#### QUOTED PASSAGE:

◇ ◇ ◇ ◇ ◇

17 Customer Service Lessons from Shep Hyken [In Tweets]
#1. Customer Service is the Price of Admission
It's the barometer for determining if your business is capable of competing. Ultimately, customer service should be viewed as the norm instead of an exception.
To me, customer service is the price of admission. It’s the table stakes to enter the game. It should be the norm, not the exception.— Shep Hyken (@Hyken) April 2, 2017
#2. Make Every Interaction Count
Even small interactions are still relevant to the big picture. It's better to treat customers like people than statistics. Communication is an essential building block to business success.
Make every interaction count, even the small ones. They are all relevant.— Shep Hyken (@Hyken) April 3, 2017
#3. Customer Loyalty is Earned
In order for a customer to show loyalty to a company, the company must first do something that benefits the customer. Even if it's not during customer loyalty month, customer service lessons are constantly unfolding.
For a customer to be loyal to a company, the company first has to show loyalty toward the customer.— Shep Hyken (@Hyken) April 3, 2017
#4. Loyalty is More Than a Rating
It's difficult to achieve because it involves emotion. It's important to engage with people on an emotional level to earn their loyalty.
Loyalty's hard to achieve. It’s not just a rating. It’s an emotion. By engaging a customer emotionally, you've the potential for loyalty.— Shep Hyken (@Hyken) April 3, 2017
#5. Loyalty Programs Can Nurture Relationships
Once you implement a loyalty program, maximize it by continuously rewarding the customer. Let them feel they are part of an exclusive and special group.
Use the loyalty program to develop and nurture a relationship with your customers – to really make them loyal.— Shep Hyken (@Hyken) April 2, 2017
#6. Keep It Super Simple (KISS)
The most successful loyalty programs are the ones that don't present too many hurdles, since customers are attracted to simplicity. Customers will more likely develop confidence about a company if the communication is easy to understand.
KISS – Keep it super simple! Customers don’t like complication. They like simple and easy. It helps builds their confidence.— Shep Hyken (@Hyken) April 1, 2017
#7. Consistency Wins
It's best to run stable campaigns across multiple locations so that the brand is consistent. When campaigns lack consistency, the customer may wander from the company to avoid confusion.
Be it multiple locations or numerous employees, the customer deserves a consistent customer experience. Anything less is unacceptable.— Shep Hyken (@Hyken) April 1, 2017
#8. Overcome Customer Objections With Value
By explaining what the customer is gaining, it makes price less important as a purchasing barrier.
Best way to head off customer objection, provide so much value it pushes concern for pricing to back of the list of reasons to buy.— Shep Hyken (@Hyken) March 31, 2017
#9. Brands are Customer Experiences That Depend on Employees
If customers perceive employees as negative, it can affect their image of the brand. That's why customer service must be viewed as a high priority for a business to grow.

◇ ◇ ◇ ◇ ◇

#### GIVEN EXERCISE A:
Copy the rows from their start through the line containing "Action: [23, 153]", both ends included, without changing them, and leave out the pictures.
#### GIVEN EXERCISE B:
Continue the customer service lessons from where they stop.

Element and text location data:
◇ ◇ ◇ ◇ ◇

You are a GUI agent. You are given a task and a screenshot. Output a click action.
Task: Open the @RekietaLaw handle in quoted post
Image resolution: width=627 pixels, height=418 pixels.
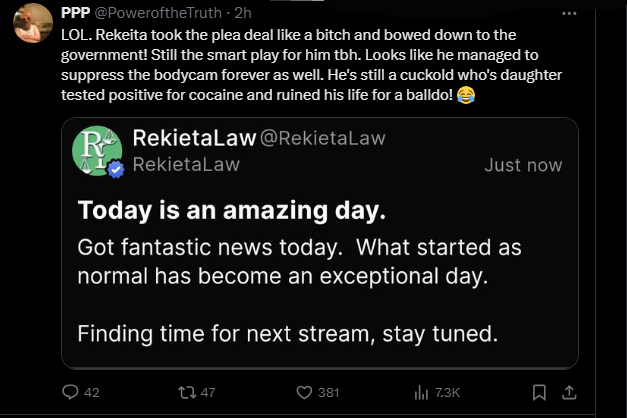coord(322,137)
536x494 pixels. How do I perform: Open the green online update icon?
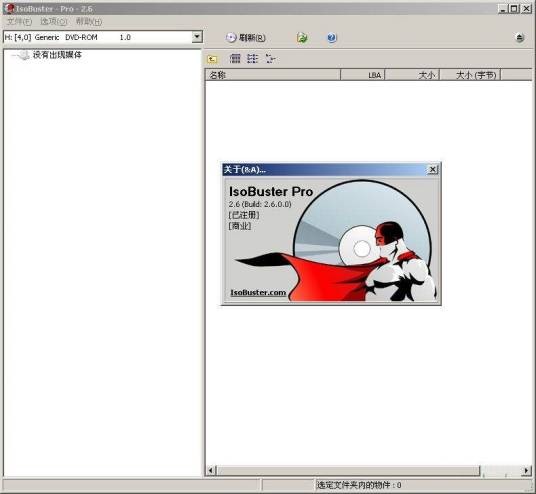302,38
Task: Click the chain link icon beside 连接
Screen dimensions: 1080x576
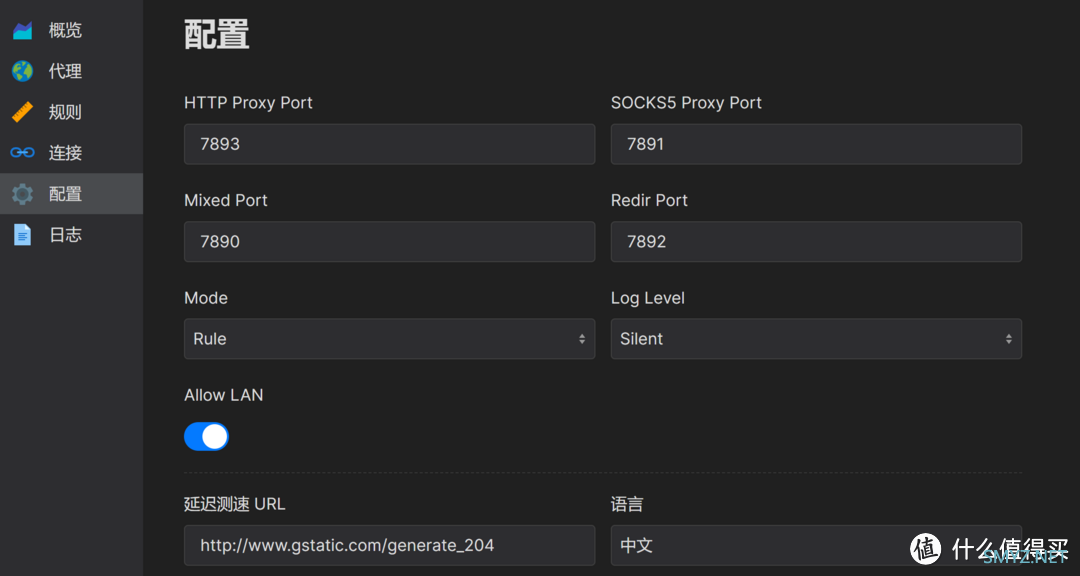Action: [23, 153]
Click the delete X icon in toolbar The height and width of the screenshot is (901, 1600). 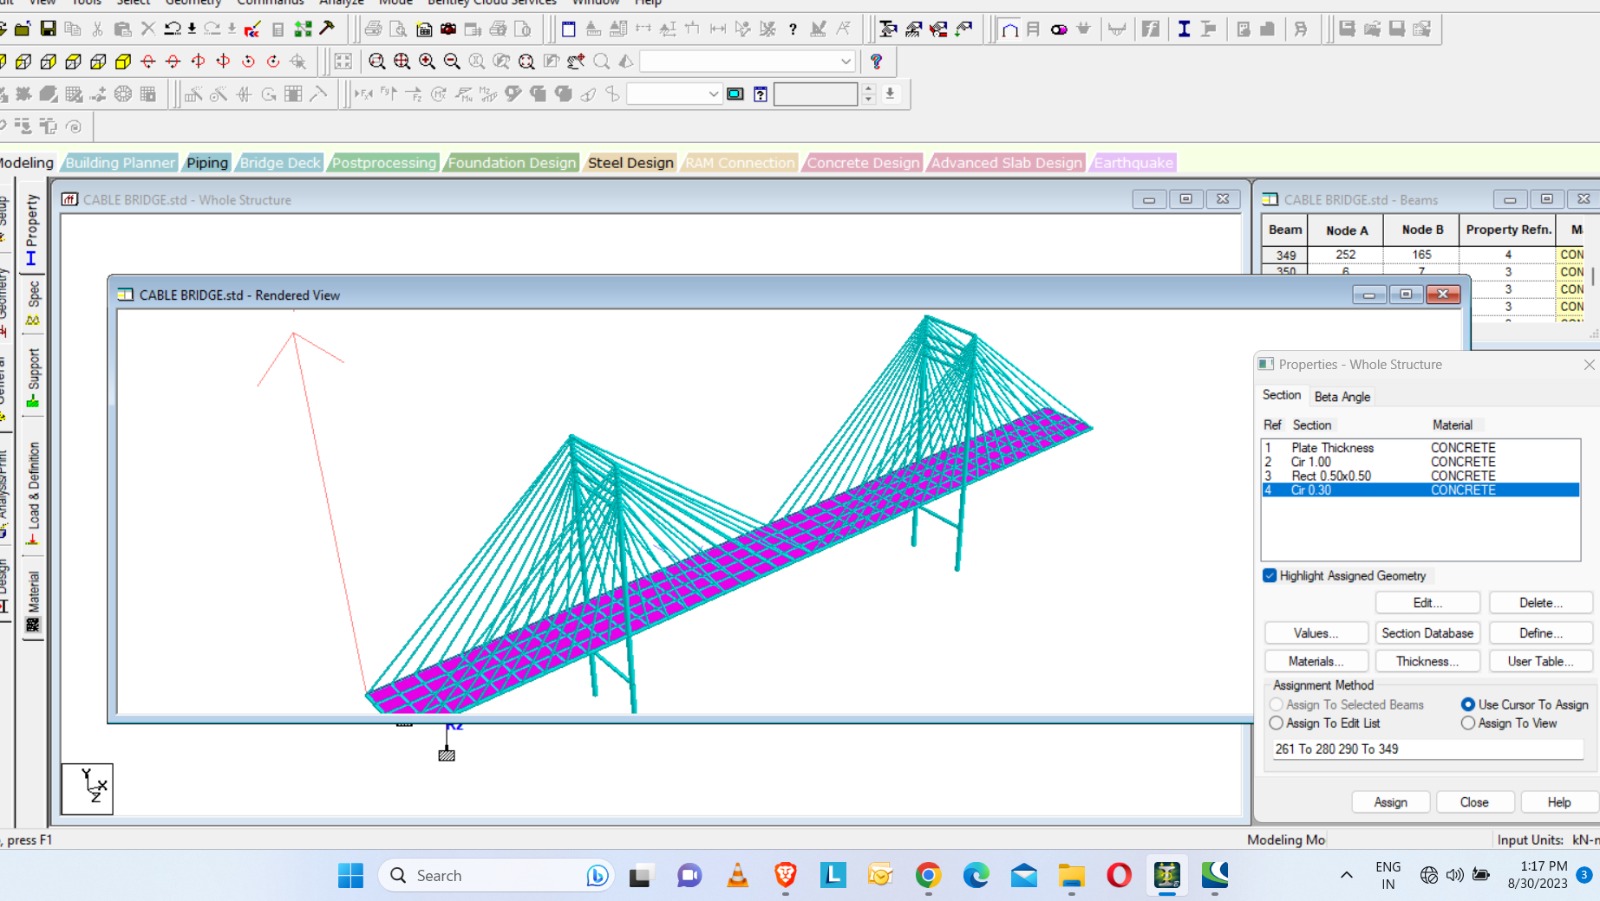[148, 29]
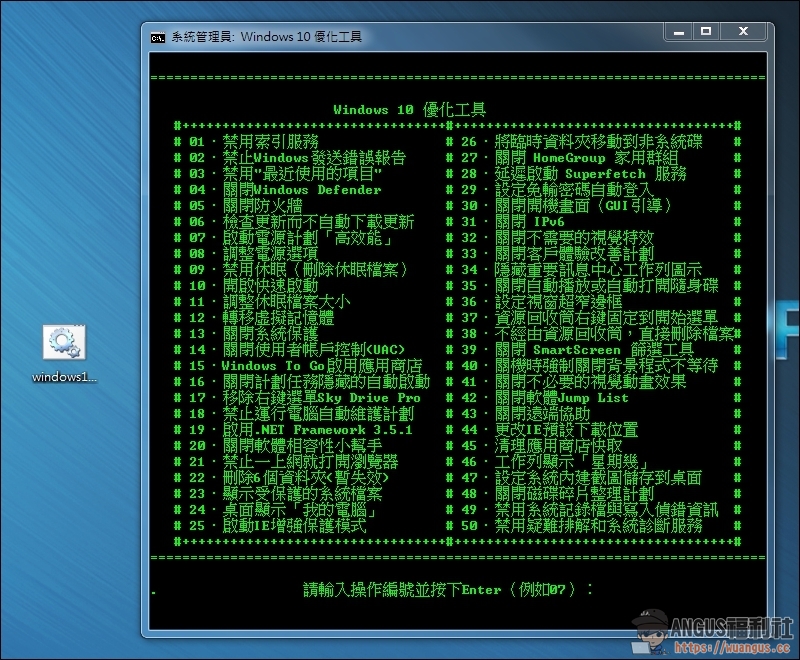Click the blinking cursor at prompt line start
The image size is (800, 660).
(x=153, y=594)
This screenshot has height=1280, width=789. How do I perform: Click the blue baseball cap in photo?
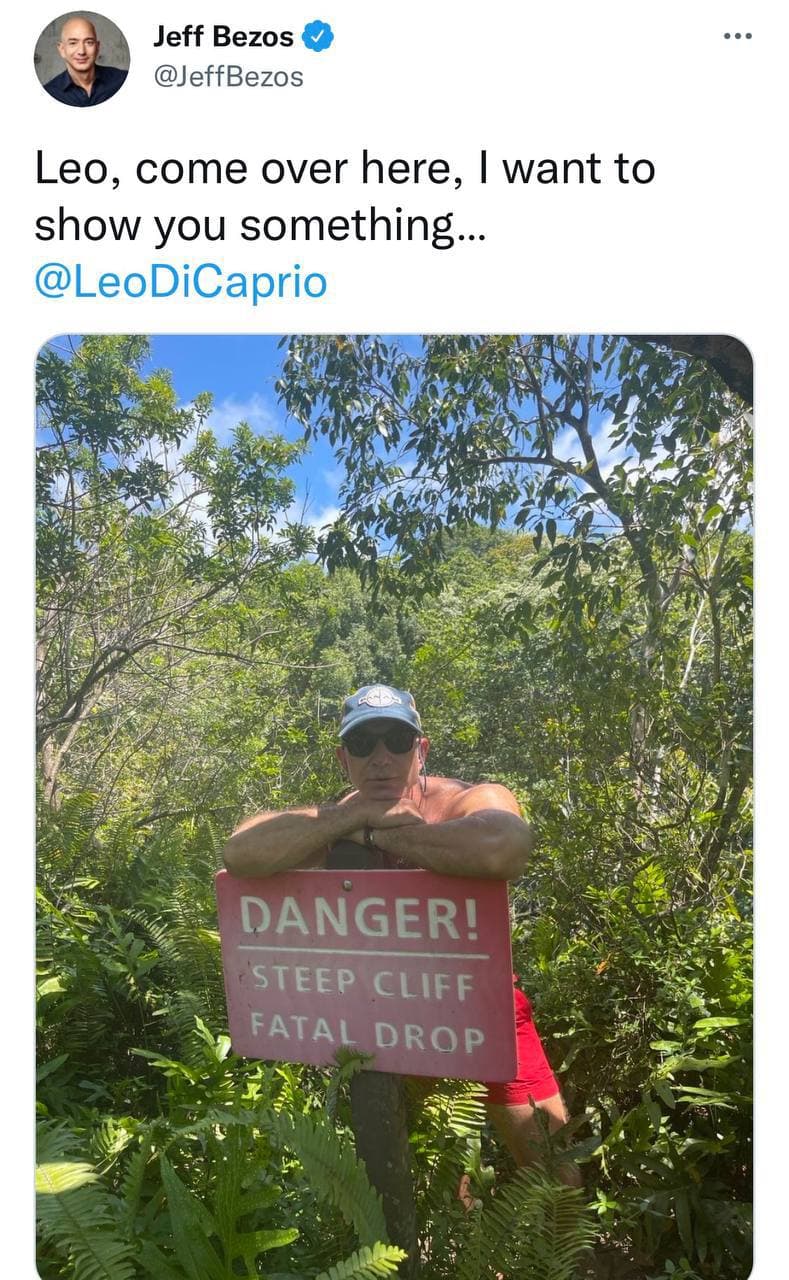379,707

◇ ◇ ◇ ◇ ◇

#### RESULT A:
You are a GUI agent. You are given a task and a screenshot. Output a click action.
Task: Open the @RekietaLaw handle in quoted post
Image resolution: width=627 pixels, height=418 pixels.
coord(322,137)
536x494 pixels. How do I perform: Open the green online update icon?
302,38
Task: Click the chain link icon beside 连接
Screen dimensions: 1080x576
Action: [23, 153]

#### RESULT B:
A brand is defined by the customer’s experience. The experience is delivered by the employees.— Shep Hyken (@Hyken) March 31, 2017
#10. Customers Aren't Always Right
Sometimes they simply misunderstand a message or fail to read instructions. Even so, you must always treat customers with dignity and respect. Whether or not it's customer loyalty month, customer service lessons depend on two-way communication.
The customer is not always right. (They really aren’t.) But, they are always the customer. So treat them with dignity & respect.— Shep Hyken (@Hyken) March 29, 2017
#11. Don't Ignore Social Customer Care
#12. Speed is a Competitive Customer Service Strategy
Providing quick service adds value to what customers are paying for.
When it comes to customer service, speed's a competitive strategy. It's also a value added advantage customers are willing to pay for.— Shep Hyken (@Hyken) March 30, 2017
#13. Employees Should Fit Your Corporate Culture
Make sure employees match the values you are trying to associate with your brand. Personality is very important to developing loyalty.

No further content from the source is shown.